Ouanaminthe, 22 août 2015 [AlterPresse] --- Les défis, enjeux et perspectives de la question minière en Haiti ont été mis en lumière au cours d'un atelier organisé le 20 août par l'organisation internationale Oxfam, le Kolektif jistis min (Collectif justice mines) et le Campus Henry Christophe de l'Université d'État d'Haiti, à l'auditorium de cet établissement à Limonade (nord).
Cet atelier a bénéficié de l'expertise de spécialistes haïtiens et étrangers issus de la Caraibe, de l'Amérique latine et de l'Amérique du Nord.
L'organisme Oxfam a profité de l'occasion pour procéder au lancement de son rapport de recherche sur les mines en Haiti.
La faiblesse du cadre légal en matière de gestion des mines (loi de 1976), la corruption, le manque de transparence, l'absence de ressources humaines spécifiques et de compagnies locales pouvant profiter pleinement des activités d'exploitation, sont parmi les défis.
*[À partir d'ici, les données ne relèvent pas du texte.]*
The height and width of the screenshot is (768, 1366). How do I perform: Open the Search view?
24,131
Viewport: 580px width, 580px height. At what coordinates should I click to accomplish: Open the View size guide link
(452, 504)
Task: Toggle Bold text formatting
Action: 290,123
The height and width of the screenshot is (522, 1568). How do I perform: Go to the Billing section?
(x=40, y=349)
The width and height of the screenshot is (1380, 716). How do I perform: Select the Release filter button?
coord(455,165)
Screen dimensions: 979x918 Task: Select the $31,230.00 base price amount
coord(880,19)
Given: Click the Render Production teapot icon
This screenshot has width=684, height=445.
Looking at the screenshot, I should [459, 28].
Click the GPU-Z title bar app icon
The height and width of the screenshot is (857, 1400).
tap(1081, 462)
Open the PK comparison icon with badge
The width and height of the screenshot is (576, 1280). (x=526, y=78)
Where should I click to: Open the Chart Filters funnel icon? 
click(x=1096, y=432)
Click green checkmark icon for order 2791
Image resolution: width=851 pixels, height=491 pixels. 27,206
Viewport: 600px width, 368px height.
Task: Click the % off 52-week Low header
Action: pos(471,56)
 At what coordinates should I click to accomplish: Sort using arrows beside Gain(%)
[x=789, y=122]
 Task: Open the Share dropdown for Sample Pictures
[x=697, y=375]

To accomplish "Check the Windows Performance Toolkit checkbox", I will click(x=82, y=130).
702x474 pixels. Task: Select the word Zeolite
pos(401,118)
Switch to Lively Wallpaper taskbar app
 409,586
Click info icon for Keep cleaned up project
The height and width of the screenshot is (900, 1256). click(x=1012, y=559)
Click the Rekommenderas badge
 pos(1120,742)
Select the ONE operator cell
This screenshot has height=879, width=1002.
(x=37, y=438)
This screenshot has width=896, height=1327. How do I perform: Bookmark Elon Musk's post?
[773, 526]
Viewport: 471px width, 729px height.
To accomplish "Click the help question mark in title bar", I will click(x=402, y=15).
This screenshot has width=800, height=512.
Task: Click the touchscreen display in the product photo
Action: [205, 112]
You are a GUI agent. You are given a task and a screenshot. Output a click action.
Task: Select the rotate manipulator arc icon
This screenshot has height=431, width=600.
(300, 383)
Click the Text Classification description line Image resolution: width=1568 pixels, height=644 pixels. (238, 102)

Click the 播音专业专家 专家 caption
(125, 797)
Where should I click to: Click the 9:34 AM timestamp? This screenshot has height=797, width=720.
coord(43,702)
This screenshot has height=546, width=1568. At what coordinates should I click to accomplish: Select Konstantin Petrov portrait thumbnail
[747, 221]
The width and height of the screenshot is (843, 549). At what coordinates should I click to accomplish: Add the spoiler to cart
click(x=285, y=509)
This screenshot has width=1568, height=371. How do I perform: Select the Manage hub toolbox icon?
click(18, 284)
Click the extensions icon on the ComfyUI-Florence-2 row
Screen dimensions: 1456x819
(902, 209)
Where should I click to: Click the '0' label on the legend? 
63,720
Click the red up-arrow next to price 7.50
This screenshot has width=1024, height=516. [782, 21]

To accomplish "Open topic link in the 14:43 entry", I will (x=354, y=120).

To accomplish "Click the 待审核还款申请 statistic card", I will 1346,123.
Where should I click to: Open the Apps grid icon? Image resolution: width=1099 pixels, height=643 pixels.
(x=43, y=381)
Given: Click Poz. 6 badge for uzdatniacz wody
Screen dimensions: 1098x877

« Dans le présent décret, il est prévu qu'entre 60 et 70% de revenus des exploitations minières reviennent aux compagnies et, des 30 à 40% qui restent, l'État haïtien ne bénéficie que de 2.5% », fustige Nixon Boumba du Kim.
De son côté, Keith Slack, cadre d'Oxfam à Washington, précise que « certains pays prélèvent entre 3 et 4% des revenus. Considérant la précarité sociale, économique, environnementale d'Haïti, les dirigeants devraient réclamer plus de 5% et renforcer le système fiscal pour lui permettre de faire face à ses obligations ».
Des compagnies minières internationales ont estimé à 20 milliards de dollars, la valeur des ressources en or de la région du nord d'Haïti, sans aucune contre-expertise, apprend-on. Ces mêmes compagnies auraient la pratique de présenter des chiffres sous évalués dans le cadre de leur recherche de financement auprès des bailleurs.
« Selon les études du docteur Daniel Mathurin, les réserves d'or du sous-sol haïtien valent entre 80 à 100 milliards de dollars », avance le professeur Camille Chalmers.
Les activités d'exploitation des mines à travers le monde semblent plus proches d'opérations de pillage que de développement, laissent comprendre les arguments qui ont déferlé tout au long de l'atelier.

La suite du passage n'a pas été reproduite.